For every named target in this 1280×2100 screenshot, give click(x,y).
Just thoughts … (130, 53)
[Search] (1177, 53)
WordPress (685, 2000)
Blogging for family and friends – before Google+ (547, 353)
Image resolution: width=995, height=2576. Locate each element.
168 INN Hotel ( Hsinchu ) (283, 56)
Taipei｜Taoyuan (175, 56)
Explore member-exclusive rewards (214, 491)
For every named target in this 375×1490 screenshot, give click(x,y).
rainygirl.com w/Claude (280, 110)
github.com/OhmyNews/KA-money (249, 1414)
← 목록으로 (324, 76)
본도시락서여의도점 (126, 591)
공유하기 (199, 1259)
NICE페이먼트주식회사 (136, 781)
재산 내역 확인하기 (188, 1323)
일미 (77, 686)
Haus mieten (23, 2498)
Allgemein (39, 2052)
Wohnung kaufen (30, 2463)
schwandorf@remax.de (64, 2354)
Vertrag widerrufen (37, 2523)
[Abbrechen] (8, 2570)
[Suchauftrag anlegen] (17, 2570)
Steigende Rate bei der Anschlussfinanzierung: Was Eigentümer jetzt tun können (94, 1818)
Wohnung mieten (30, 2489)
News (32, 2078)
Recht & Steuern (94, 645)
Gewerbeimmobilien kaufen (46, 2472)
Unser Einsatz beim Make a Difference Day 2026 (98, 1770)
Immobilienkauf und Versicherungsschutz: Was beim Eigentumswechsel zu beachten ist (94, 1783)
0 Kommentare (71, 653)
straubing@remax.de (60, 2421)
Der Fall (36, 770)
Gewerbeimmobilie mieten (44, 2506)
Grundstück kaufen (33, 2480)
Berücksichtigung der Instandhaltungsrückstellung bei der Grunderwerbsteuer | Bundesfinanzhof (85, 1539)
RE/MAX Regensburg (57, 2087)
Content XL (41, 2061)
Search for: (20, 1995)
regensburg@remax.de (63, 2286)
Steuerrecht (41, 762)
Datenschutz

- - - -

_TASK DETAILS_. Above are the records; print exactly the lines from the line with "Blogging for family" to the line with "본도시락서여의도점 (126, 591)", including both, and nothing else.

_ANSWER TO THIS TASK_.
Blogging for family and friends – before Google+ (547, 353)
Image resolution: width=995, height=2576. Locate each element.
168 INN Hotel ( Hsinchu ) (283, 56)
Taipei｜Taoyuan (175, 56)
Explore member-exclusive rewards (214, 491)
For every named target in this 375×1490 screenshot, give click(x,y).
rainygirl.com w/Claude (280, 110)
github.com/OhmyNews/KA-money (249, 1414)
← 목록으로 (324, 76)
본도시락서여의도점 (126, 591)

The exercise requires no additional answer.